The Redshirt: A Novel (Contemporary Poetry And Prose)
“poignant.”
At the opening of Corey Sobel’s eloquent, poignant novel The Redshirt, narrator and central character Miles Furling tells us that football players die twice; the first time when they have to give up the game. Ten years after he gave up the game, Miles won’t admit his football past to anyone. The announcement that his college comrade has suddenly retired from professional football acts as a kind of Proustian madeleine, leading Miles to tell his story.
Miles Furling is a scholarship football player at a very thinly disguised version of Duke University, from which the author graduated in 2007. This reviewer was on the Duke faculty when Sobel was a student and can appreciate Sobel’s specific descriptions of the campus and environs.
In his acknowledgements, Sobel apologizes to the Duke football team for letting them down. Did he follow the same path as his central character? Sobel’s novel is so rich in detail that one doesn’t know whether to place it in the realm of college fiction a la F. Scott Fitzgerald and Thomas Wolfe or closer to autofiction like the work of Edouard Louis. The Redshirt also fits with other novels and memoirs that center on closeted gay athletes.
Miles, who comes from a struggling Colorado family, dreams of getting to play on a powerhouse college football team. However, he is a year younger than most high school seniors (he skipped a year of elementary school) and doesn’t yet carry the physical bulk to compete in the big time. Instead, he is offered a football scholarship to King University, a prestigious Southern private university with a famously losing football team. With a new coach and a wealthy alumnus offering a cash bribe to at least one high school champion, the university hopes for a reversal of the team’s long losing streak. The bribe goes to Reshawn McCoy, a star player who has been brought in to work miracles. There is mystery at first in why a star like Reshawn would sign up with a losing team that is built on players that major programs don’t want.
Much of the novel is devoted to the development of an uneasy friendship between Miles and Reshawn, who is anything but a team player. While most of his teammates live for football and care little about academics, Reshawn sees his football scholarship as a means to support his intellectual curiosity; the bribes a means to support his family.
As he becomes more and more devoted to his studies, he clashes with the coaches who want his total attention.

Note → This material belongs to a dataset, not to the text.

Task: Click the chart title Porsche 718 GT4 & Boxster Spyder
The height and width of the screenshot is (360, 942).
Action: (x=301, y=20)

Through Reshawn’s story, the reader sees that scholarship athletics can be a form of indentured servitude, all the more vivid as African American Reshawn becomes devoted to the history of slave literature. Athletes like Reshawn and Miles who are intelligent, serious students are in a double bind. They aren’t taken seriously by much of the student body who see them as dumb jocks, and the academic seriousness of some is seen as a liability by their coaches. They are expected to take easy courses so that their studies don’t get in the way of their training and performance.
Miles has a different conflict: how to negotiate his sexual orientation in a macho sport that allows the cruel expression of homophobia even at a liberal university. Can Miles be both a scholarship football player and an openly gay young man? The only way to have a relationship is to assiduously avoid being seen in public with a boyfriend and have a female “code name” for the boyfriend on phone texts. Given the policing of the closet and the cutthroat competition among members of the team, is it even possible for Miles to have an honest friendship with the other closeted gay teammate? Miles has no positive role models. His high school coach is a closeted man. The coaches at King pass on the same misogynistic and homophobic taunts they learned as college players. Coming out as an athlete at King College is seen as an either/or proposition.
Sobel offers detailed descriptions of the various initiation rites for new team members as well as of practice scrimmages and locker room comradery and conflict. Players are friendly with each other but not really friends. After all, they are sometimes competing for the same position on the team and must be ruthless to gain or maintain their position. Coaches preach team spirit but encourage competition and treat their unruly star player with kid gloves. The coaches know their days are numbered if they can’t reverse the terrible record of the team.
During Sobel’s years at Duke, the two big athletic stories were the continued success of the basketball team, which, oddly, doesn’t seem to exist at his King College, and the unfounded accusations of rape against the lacrosse team. A scene with a Black stripper performing for the football players and anally violating one of them seems to be a bizarre parodic reversal of the allegations against the Lacrosse players.
Sobel, who won Duke’s major literary prizes, is a gifted writer with an eye for precise description. One can feel mired in too much detail at times. Moreover, the denouement doesn’t seem totally credible. Wouldn’t an institution like King College give an academic scholarship to a serious student with a 4.0 grade point average and a family with straitened financial circumstances?
Like his central character, Sobel obviously loves football but sees the flaws in how the game is run on the college level. The Redshirt is an absorbing portrait of the culture of college athletics as expressed at an institution determined to move from loser to winner at football. Its central character still grieves for his football past and laments the compromises his friend Reshawn has had to make.
We know in the first chapter the unhappy present of these characters before we delve into their past. Sadly, Miles and Reshawn live out each other’s dreams. Miles becomes an academic in a prestige English Department while Reshawn plays for the Seattle Seahawks so he can continue to support his family. Going back and rereading those first pages after finishing the novel makes The Redshirt all the more poignant.